Mangkanya Sukarno pernah nyap-nyap; Jasmerah, jasmerah, jasmerah. Trus orang-orang PDIP pakai jas merah. Karena kalau jas biru dikira pengikut SBY. Tapi, apa artinya sejarah?

Kalau sejarah hanyalah suatu perjanjian, di antara orang yang sudah meninggal, mereka yang masih hidup, dan mereka yang belum dilahirkan, sebagaimana dipertanyakan Edmun Burke sang filsuf?

Makanya, ‘jangan sekali-kali meninggalkan sejarah’ konteksnya adalah mempelajari sejarah. Bukan hanya untuk membanding-bandingkan, apalagi untuk membully. Di mana sejarah bisa menjadi tidak jujur, karena kesalahan posisi duduk waktu membaca.

Itulah kenapa Thomas Jefferson pernah nghendika, I like the dreams of the future better than the history of the past. Kenapa? Karena bukan tidak mungkin ada sejarah palsu, sejarah bohong, sebagaimana sinisme peraih Nobel Sastra (1921) Anatole France; Buku sejarah yang tidak mengandung kebohongan pastilah sangat membosankan.

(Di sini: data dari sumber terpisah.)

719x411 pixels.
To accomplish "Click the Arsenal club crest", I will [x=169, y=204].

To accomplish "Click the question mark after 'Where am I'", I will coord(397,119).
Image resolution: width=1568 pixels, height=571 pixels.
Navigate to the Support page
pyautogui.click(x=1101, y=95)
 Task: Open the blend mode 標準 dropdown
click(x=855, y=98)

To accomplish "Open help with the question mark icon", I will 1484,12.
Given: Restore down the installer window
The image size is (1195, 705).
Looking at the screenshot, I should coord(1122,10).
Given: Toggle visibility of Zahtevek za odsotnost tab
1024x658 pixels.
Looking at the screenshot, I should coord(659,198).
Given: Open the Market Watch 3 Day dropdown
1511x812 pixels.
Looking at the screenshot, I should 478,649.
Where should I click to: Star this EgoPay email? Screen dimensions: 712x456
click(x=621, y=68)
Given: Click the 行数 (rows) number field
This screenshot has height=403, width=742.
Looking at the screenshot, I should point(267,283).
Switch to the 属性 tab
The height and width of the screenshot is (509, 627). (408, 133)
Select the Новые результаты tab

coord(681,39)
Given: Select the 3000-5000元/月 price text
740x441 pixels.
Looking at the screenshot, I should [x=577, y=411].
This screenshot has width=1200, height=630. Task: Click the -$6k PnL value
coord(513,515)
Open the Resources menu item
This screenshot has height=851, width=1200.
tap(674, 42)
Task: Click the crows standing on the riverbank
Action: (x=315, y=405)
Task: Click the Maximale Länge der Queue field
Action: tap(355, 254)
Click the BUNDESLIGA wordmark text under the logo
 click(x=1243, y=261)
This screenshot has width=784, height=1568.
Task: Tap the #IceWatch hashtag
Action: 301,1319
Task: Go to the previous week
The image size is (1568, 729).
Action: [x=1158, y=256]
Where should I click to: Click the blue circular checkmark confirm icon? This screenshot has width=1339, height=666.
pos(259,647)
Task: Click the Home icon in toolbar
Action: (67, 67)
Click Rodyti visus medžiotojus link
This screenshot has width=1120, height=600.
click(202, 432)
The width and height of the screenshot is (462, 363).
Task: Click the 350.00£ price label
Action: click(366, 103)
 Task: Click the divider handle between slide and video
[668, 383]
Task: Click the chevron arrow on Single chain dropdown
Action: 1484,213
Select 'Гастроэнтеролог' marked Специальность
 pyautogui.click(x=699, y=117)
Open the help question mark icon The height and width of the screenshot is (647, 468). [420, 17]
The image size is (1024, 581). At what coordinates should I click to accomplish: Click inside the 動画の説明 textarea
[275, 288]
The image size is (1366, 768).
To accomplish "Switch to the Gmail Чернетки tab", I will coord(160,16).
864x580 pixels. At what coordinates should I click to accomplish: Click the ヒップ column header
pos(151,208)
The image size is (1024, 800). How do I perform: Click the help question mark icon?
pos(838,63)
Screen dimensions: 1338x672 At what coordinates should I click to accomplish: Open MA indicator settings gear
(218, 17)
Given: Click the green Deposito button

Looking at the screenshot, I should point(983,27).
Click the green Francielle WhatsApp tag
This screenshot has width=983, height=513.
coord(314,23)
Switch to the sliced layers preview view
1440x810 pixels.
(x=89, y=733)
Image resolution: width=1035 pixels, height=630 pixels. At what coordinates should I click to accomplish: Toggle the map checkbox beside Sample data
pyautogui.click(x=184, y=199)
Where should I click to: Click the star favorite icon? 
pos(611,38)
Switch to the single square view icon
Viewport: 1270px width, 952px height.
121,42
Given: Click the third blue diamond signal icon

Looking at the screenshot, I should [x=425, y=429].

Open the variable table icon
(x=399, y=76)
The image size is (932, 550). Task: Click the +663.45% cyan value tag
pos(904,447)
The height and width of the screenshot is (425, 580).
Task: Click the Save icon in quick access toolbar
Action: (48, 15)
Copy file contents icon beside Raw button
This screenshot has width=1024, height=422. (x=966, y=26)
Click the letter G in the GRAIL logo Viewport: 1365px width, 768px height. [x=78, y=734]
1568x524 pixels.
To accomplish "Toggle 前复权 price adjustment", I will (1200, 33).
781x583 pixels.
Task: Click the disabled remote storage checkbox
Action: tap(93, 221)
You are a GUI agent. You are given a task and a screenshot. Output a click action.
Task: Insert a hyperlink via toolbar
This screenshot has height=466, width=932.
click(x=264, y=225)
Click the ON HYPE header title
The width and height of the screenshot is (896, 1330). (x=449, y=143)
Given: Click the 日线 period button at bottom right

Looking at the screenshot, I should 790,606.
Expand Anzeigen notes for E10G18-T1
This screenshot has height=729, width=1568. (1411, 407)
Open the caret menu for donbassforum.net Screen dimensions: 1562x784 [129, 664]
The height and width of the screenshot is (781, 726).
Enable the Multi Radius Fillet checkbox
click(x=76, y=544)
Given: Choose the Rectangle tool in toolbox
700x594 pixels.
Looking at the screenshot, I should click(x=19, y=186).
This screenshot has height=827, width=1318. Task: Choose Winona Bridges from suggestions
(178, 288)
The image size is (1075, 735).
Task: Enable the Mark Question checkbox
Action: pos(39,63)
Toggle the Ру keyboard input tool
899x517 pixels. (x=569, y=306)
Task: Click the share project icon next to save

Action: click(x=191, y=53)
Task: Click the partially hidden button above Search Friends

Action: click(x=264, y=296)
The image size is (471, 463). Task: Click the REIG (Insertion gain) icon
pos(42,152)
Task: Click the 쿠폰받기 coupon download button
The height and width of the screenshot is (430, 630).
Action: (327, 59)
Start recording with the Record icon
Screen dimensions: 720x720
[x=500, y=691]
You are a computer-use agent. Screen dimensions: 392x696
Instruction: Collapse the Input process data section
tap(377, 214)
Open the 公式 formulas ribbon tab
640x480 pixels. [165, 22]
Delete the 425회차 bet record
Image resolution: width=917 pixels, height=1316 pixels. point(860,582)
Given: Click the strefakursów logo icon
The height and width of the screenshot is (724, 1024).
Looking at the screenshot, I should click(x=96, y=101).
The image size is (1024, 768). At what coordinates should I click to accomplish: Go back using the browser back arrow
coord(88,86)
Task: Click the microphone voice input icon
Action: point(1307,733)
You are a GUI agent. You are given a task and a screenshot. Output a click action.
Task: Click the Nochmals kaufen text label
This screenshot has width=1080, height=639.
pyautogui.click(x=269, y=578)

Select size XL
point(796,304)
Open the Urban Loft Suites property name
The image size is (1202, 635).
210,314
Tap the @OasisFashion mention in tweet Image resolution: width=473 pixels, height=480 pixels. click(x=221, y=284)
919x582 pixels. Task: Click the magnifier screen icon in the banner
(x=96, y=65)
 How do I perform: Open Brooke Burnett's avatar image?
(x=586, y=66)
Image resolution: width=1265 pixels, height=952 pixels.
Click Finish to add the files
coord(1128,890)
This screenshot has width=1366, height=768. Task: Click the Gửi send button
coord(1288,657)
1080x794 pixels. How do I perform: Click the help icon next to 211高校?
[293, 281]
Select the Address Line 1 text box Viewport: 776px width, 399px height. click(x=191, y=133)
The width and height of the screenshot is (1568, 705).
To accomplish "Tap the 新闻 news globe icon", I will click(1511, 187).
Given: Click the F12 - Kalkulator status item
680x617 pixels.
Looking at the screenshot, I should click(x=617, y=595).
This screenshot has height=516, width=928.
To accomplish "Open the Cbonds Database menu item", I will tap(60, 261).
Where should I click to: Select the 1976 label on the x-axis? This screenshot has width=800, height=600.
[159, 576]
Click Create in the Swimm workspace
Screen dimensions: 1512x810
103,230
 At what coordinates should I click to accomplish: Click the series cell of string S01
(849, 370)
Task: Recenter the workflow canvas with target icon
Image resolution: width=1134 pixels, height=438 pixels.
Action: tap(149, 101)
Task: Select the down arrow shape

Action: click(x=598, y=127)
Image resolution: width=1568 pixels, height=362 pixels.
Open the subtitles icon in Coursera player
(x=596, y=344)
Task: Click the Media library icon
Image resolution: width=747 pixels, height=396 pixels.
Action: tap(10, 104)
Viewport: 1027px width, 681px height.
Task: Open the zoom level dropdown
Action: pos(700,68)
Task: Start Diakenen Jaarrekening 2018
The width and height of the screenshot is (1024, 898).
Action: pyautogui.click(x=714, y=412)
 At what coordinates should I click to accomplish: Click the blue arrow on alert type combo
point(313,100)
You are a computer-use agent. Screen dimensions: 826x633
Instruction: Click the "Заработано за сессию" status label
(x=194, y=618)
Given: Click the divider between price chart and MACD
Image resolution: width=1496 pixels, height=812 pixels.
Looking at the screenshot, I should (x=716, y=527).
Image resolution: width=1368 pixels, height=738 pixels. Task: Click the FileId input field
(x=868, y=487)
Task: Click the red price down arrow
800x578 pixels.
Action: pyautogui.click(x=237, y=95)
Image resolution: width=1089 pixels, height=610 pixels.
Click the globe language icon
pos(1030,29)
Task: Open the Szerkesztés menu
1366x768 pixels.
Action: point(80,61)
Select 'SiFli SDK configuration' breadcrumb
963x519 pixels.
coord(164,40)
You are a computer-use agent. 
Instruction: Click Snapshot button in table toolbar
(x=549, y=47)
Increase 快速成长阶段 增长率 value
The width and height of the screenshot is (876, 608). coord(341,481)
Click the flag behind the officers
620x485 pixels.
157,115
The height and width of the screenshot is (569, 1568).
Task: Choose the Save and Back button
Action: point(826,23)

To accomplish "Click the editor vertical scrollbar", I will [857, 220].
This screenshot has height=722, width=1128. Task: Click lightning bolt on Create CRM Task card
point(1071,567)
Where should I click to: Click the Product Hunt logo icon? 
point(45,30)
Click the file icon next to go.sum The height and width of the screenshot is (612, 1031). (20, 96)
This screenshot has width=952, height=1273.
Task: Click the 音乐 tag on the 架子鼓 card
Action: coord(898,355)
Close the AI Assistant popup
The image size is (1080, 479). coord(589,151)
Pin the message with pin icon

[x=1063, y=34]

Saya sih lebih terpukau kata-kata Marx; Sejarah berulang, pertama sebagai sebuah tragedi dan yang kedua kali sebagai sebuah peristiwa yang absurd. Kalau korupsi berulang-ulang terjadi, dan katakanlah apalagi makin parah, mungkin bukan lagi absurd, tapi asu. 

Lagian, Menkopolhukam lebih suka mbanding-mbandingin korupsi jaman Orba dengan sekarang. Kok nggak nyinggung gagasan anggaran alutsista dari Kementrian Pertahanan, yang notabene di bawah koordinasi Menkopolhukam? Apa karena tidak terkoordinasi? Atau tidak diajak berkoordinasi? Ya, menko ndisitlah!